Core Concepts
Self-supervised learning methods show promise in ECG arrhythmia detection, with SwAV outperforming SimCLR and BYOL.
Abstract
The paper investigates the effectiveness of Self-Supervised Learning (SSL) methods for ECG arrhythmia detection. It analyzes data distributions on popular ECG-based arrhythmia datasets and evaluates SSL methods like SimCRL, BYOL, and SwAV. The study shows that SSL methods achieve competitive results compared to supervised methods and can generalize well across different datasets. SwAV consistently performs the best, indicating its potential for ECG-based arrhythmia detection. The study also delves into cross-dataset training and testing experiments to assess model generalization.

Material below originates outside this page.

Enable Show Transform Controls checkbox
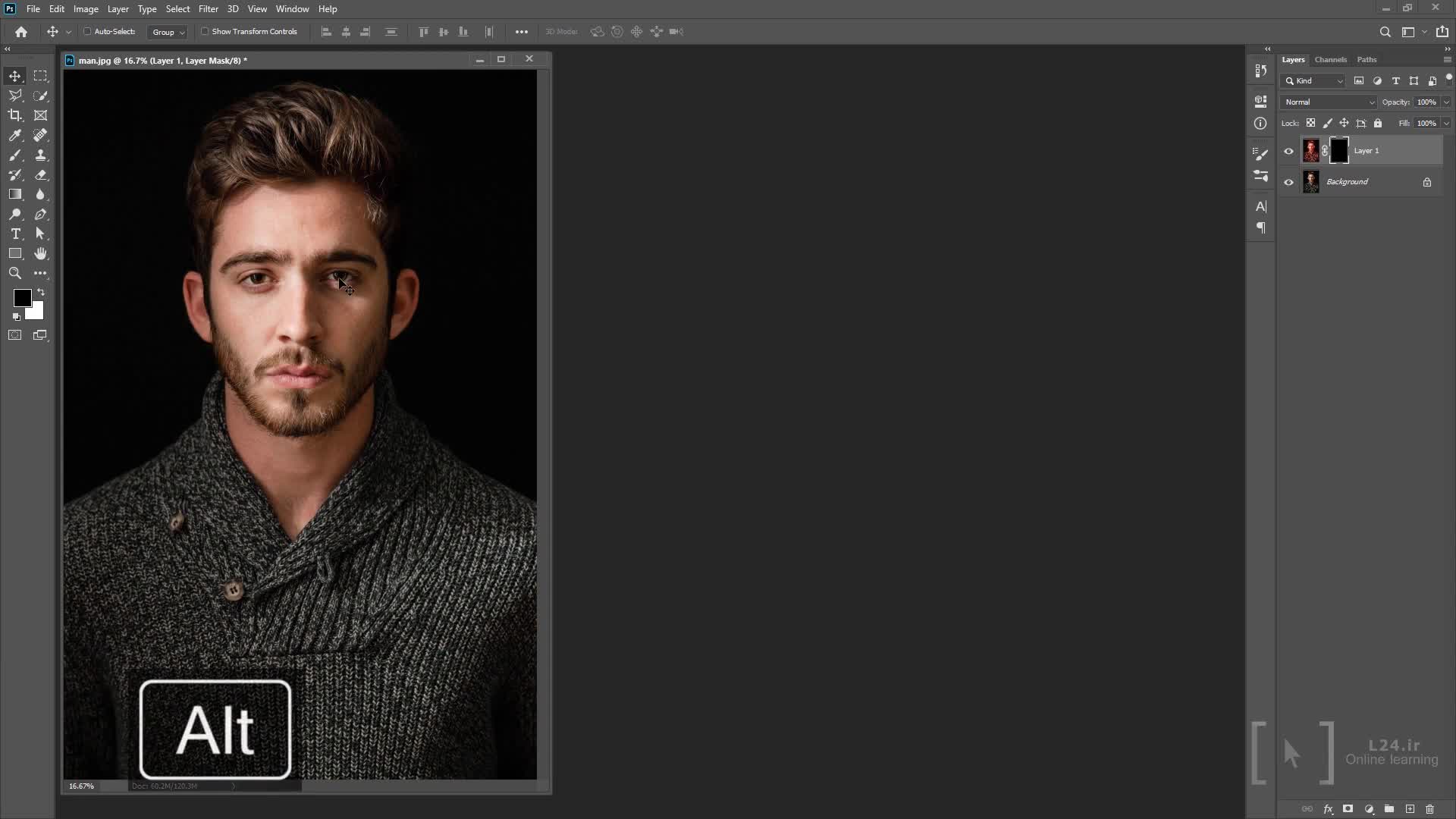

Data Distributions Analysis:
- UMAP analysis reveals PTB-XL train and test sets are ID, while Chapman and Ribeiro datasets are OOD.
- Overlap between PTB-XL train and test sets is 83.52%, while overlap with Chapman and Ribeiro datasets is 63.65% and 46.36% respectively.
- Chapman train and test sets overlap by 82.52%, while overlap with PTB-XL and Ribeiro datasets is 67.73% and 60.29% respectively.
SSL Method Performance:
- SwAV consistently outperforms SimCLR and BYOL in arrhythmia classification across datasets.
- SwAV achieves higher f1 scores in both ID and OOD settings compared to SimCLR and BYOL.
- Results confirm the effectiveness of SSL methods for ECG arrhythmia detection, with SwAV showing the best performance.
Stats
To the best of our knowledge, our study is the first to quantitatively explore and characterize these distributions in the area.
Our comprehensive experiments show almost identical results when comparing ID and OOD schemes.
SwAV consistently achieves the best overall results for ECG arrhythmia detection across all explored datasets in both ID and OOD settings.
Quotes
"Our findings provide valuable insights into the capabilities and limitations of SSL in arrhythmia ECG analysis."